* TASK REQUIREMENTS
Restate word for word the lines of the entries below, starting with the line that holds "事例 (526, 308)" and ending with the line that holds "最新情報 (296, 1208)", and no others.

Dataset records
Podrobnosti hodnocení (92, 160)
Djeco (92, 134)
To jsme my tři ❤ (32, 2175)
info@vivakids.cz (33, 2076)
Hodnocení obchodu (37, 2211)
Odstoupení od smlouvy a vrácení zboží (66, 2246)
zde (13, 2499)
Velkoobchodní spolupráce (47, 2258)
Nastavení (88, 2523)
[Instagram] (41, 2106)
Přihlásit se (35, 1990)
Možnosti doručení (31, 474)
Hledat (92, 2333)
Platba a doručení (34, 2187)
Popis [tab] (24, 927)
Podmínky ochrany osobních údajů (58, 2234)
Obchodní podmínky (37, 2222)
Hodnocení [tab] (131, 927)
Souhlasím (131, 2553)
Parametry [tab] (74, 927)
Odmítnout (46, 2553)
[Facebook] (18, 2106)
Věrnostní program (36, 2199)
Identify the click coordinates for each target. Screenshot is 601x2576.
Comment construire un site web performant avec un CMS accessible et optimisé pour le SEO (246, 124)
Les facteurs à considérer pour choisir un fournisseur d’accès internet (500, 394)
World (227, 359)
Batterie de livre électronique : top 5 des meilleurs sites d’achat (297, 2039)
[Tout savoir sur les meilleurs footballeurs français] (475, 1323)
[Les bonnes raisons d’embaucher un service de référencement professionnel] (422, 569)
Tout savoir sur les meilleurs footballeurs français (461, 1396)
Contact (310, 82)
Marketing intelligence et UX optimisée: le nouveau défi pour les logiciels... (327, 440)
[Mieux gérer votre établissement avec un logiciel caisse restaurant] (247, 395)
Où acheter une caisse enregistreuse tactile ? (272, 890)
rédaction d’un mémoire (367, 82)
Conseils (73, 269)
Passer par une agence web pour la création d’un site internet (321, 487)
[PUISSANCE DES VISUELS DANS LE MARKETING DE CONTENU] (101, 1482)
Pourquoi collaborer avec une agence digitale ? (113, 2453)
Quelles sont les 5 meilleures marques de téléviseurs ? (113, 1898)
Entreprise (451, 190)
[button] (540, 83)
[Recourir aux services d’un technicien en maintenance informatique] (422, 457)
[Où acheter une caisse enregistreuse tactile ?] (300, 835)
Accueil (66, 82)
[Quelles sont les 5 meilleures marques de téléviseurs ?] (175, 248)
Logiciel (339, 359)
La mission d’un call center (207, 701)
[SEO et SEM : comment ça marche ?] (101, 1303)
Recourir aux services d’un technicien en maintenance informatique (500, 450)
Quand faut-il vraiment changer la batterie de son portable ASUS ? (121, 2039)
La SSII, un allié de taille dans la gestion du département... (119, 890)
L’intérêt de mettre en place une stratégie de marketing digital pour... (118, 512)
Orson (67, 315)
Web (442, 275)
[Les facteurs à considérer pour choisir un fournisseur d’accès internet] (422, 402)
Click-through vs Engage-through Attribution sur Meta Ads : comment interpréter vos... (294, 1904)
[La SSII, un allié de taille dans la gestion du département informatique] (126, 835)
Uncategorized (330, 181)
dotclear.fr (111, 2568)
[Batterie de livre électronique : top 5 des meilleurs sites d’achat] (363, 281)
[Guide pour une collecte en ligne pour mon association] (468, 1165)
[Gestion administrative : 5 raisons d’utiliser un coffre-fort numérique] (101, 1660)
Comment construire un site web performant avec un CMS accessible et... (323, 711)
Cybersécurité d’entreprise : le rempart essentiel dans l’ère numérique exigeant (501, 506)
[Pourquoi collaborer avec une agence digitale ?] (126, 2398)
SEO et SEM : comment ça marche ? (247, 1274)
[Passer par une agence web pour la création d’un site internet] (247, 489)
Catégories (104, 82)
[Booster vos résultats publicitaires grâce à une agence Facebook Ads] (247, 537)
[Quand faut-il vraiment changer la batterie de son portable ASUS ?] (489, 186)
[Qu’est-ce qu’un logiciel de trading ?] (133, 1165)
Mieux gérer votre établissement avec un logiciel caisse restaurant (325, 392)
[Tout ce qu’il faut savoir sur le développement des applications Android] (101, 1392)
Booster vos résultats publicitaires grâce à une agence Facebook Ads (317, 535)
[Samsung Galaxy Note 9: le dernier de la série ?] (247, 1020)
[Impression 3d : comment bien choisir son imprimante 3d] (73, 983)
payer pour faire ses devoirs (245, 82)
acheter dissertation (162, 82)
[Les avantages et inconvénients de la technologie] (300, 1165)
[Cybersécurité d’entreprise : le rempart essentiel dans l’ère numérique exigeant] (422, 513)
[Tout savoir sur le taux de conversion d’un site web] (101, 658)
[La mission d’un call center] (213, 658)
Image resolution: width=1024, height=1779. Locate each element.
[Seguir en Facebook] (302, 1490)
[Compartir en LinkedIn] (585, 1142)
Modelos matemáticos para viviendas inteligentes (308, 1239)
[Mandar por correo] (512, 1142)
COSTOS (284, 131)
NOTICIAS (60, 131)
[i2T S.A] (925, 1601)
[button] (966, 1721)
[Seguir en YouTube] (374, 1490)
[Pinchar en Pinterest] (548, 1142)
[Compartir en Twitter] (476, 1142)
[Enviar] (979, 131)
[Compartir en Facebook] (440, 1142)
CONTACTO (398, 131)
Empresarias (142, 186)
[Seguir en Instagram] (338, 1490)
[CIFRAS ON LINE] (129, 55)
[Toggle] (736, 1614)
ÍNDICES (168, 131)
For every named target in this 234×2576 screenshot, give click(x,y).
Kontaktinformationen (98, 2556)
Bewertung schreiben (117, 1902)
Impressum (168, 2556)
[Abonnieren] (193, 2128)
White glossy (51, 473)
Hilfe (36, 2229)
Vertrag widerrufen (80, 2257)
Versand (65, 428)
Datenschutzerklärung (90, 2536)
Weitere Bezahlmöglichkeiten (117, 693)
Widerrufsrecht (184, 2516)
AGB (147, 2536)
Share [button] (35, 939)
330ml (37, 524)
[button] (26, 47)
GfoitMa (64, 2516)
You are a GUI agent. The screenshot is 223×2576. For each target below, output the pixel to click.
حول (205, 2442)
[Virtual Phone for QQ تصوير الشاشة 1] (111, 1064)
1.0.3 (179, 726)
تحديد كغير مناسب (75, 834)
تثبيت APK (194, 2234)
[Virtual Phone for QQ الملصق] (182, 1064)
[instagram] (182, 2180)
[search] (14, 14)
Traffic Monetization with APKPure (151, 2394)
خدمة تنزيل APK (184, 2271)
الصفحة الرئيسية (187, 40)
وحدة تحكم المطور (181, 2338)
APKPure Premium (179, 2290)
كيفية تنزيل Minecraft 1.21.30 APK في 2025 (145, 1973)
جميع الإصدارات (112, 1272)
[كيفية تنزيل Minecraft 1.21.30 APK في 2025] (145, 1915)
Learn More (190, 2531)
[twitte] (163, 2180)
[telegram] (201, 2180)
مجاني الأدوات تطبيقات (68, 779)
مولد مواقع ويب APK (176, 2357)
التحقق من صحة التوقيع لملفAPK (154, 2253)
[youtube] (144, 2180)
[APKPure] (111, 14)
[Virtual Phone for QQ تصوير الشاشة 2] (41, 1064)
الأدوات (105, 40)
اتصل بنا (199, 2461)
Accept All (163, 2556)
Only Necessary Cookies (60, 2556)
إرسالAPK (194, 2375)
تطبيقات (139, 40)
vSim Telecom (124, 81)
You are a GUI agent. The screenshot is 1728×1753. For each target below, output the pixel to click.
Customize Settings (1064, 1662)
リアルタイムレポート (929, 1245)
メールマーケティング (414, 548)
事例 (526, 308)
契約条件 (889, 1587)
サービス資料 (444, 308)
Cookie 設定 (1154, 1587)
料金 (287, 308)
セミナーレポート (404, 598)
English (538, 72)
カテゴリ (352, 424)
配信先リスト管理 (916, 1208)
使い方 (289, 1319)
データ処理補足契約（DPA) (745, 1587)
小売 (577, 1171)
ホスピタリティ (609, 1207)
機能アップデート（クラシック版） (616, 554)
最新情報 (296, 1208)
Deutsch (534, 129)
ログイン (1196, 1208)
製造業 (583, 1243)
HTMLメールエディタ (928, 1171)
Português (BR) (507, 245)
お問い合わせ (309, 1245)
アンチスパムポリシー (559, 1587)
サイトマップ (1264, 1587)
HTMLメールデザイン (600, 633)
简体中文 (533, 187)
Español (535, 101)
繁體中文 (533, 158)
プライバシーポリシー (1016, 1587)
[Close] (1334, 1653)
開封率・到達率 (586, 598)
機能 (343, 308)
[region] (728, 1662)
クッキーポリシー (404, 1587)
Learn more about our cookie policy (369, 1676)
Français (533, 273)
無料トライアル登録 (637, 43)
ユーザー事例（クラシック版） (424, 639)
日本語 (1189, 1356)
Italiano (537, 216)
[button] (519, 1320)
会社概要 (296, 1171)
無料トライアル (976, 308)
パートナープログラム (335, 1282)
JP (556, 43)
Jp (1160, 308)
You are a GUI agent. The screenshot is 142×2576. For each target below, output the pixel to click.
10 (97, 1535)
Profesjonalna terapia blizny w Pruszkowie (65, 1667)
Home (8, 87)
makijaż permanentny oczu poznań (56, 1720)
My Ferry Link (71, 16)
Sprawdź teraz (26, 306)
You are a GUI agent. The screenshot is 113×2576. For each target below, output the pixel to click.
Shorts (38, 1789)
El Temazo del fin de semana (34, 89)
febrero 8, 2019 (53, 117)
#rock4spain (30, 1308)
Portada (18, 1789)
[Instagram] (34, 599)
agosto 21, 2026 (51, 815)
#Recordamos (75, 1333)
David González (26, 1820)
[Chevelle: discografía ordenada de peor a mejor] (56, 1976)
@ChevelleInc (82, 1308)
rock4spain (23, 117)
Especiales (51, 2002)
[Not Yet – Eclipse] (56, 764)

* TASK SOLUTION
事例 (526, 308)
契約条件 (889, 1587)
サービス資料 (444, 308)
Cookie 設定 (1154, 1587)
料金 (287, 308)
セミナーレポート (404, 598)
English (538, 72)
カテゴリ (352, 424)
配信先リスト管理 (916, 1208)
使い方 (289, 1319)
データ処理補足契約（DPA) (745, 1587)
小売 (577, 1171)
ホスピタリティ (609, 1207)
機能アップデート（クラシック版） (616, 554)
最新情報 (296, 1208)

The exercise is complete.